*Records to process*.
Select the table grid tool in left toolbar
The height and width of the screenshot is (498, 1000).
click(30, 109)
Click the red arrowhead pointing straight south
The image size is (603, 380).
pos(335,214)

*Your objective*. Write out the whole listing exactly as it stands.

*Solution to this task*.
Select the table grid tool in left toolbar
The height and width of the screenshot is (498, 1000).
click(30, 109)
Click the red arrowhead pointing straight south
The image size is (603, 380).
pos(335,214)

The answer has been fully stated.